Im öffentlichen Bett

Schlafzimmer Bushido als Anführer des Nuttendezernats, Alice Schwarzer als Pornoaufseherin und Frauenhefte als Verklemmungslöser. Was in Schlafzimmern von jungen Menschen passiert

Laura und Hendrik zum Beispiel. Kennen sich noch nicht so gut, sind aber Mitte 20. Wollen eigentlich sofort anfangen und haben auch genug getrunken. Da fährt Alice Schwarzer im getunten BMW ins Schlafzimmer. Lauras Mutter ist auch dabei. Schwarzer nimmt ihr Megafon und macht eine Durchsage: Du pornografiebeherrschtes Objekt! Lauras Mutter sagt: Was fällt dir ein, dich penetrieren zu lassen? Sex, dieser totalitäre Schweine-Staat. Laura verdreht die Augen. Hendrik: Was hast du? Laura: Nix, mach’ einfach weiter. Beide wissen, dass das hier noch was werden muss.

Die Tür öffnet sich, moderne Frauenmagazine kommen hereinspaziert, ein Flachbildschirm ist auch dabei. Darauf eine adrette Nachrichtensprecherin, die aus Feuchtgebiete vorliest. Als der Schleim und das Blut schon das Zimmer überschwemmt haben, hält die Nachrichtensprecherin inne, faltet die Hände und wendet sich an Hendrik und Laura: Ihr Lieben, falsch an eurem Sex ist bisher, dass ihr euch zu sehr schämt. Nicht so verklemmt, bitte. Ihr müsst entspannter sein! Laura, lass dir von niemandem reinreden, Nimm Dir, was du willst! (Frauenmagazine klatschen.) Laura hebt die Hand, sie hat eine Zwischenfrage. Äh, ehrlich gesagt weiß ich gar nicht so richtig, was ich will. Was mache ich denn jetzt?
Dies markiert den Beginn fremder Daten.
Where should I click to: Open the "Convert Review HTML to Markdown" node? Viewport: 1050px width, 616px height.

Die Nachrichtensprecherin blickt mitleidig auf Laura, welche Hendrik schnell ein paar Küsse verpasst. Man kommt ja zu nichts. Plötzlich versteht man auch nichts mehr, weil Technomusik aus den Lautsprechern dröhnt. Die Nacht steht im Zimmer. Schöne Frau, schwarze Haare, schattige Schminke, Stadt und ein paar Drogen. Was ihr macht ist langweilig, ruft sie über die Techno-Musik. Werdet krasser! Männer sind brutal, Frauen werden brutaler. Fleisch ist Fleisch. (Reste weiblicher Gefühlsstränge müssen noch zersägt werden, aber am Ende wird es hinhauen mit der Gleichheit. Auf dem Weg sterben ein paar, aber das ist halt Dialektik.)
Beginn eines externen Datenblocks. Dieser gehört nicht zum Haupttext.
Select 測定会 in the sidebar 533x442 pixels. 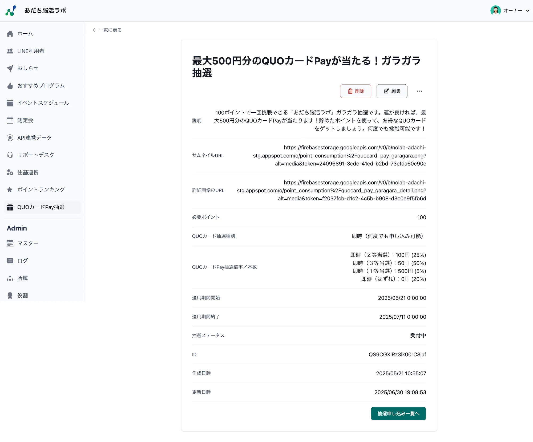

Die beiden versuchen krasser zu werden (Ich geb’ dir nen Cumshot und du denkst, du kriegstn Ziegelstein ab). Laura sieht aus den Augenwinkeln die modernen Frauenmagazine, einige applaudieren schon nicht mehr. Zwischen ihren Zeilen reiten noch Ritter auf Schimmeln. Unter uns und ganz ehrlich: Es sollte der Eine sein, für den Laura die Einzige ist. Rosen und Schwüre. Laura: Liebst du mich eigentlich? Die Nacht bekommt einen Lachanfall, Hendrik ist so irritiert, dass er sich mit den Fäusten auf die Brust zu trommeln beginnt. Aber Tarzan, sagt Laura, ich bin für dich doch mehr, als nur ein One-Night-Stand, oder? Die Nacht pfeift durch die Zähne und eine Auswahl ihrer Gestalten herbei. Alle, die Laura bis jetzt hatte, so 25 Männer, salutieren vor dem Bett. (Du musst dir ihre Nummer nicht merken, denn sie hängt in jedem Club über der Bar) Laura: Sorry! Hendrik guckt entsetzt Laura an, die sich schnell ins Laken wickelt.
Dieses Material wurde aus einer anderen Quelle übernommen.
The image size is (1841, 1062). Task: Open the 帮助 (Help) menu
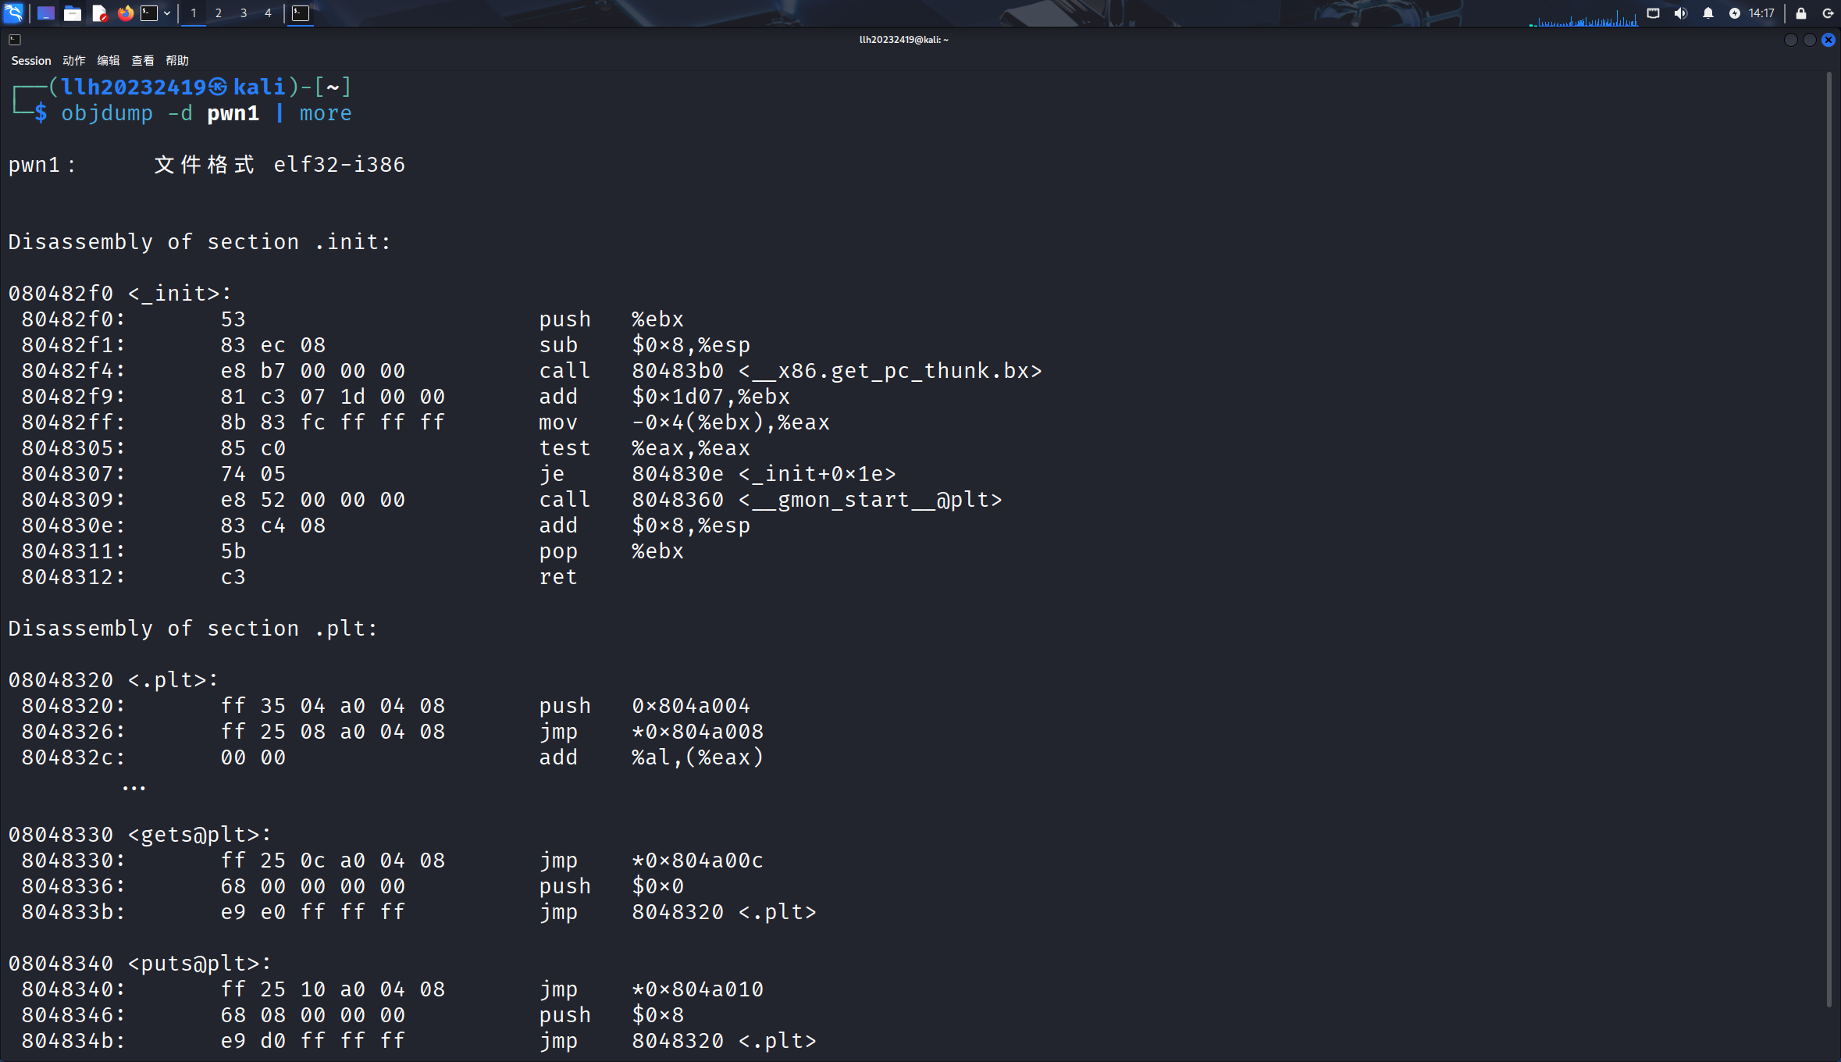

Bushido eilt herbei und weist sich als Anführer des Nutten-Dezernats aus. Alice Schwarzer bloggt das sofort ins Internet. Bushido droht, Laura mit Sexspielzeug zu steinigen. Das Nutten-Dezernat ist für die Aufrechterhaltung der Ordnung zuständig. Ganz einfach: Huren sind Huren. Gute Mädchen sind gute Mädchen. (Bushido zeigt auf Laura). Gute Mädchen heben sich auf. Sie sind weiß und leise. Laura nimmt ihre Nachttischlampe und wirft sie nach Bushido. Lauras Mutter wirft ihr Ausländerfeindlichkeit vor und fällt in Ohnmacht.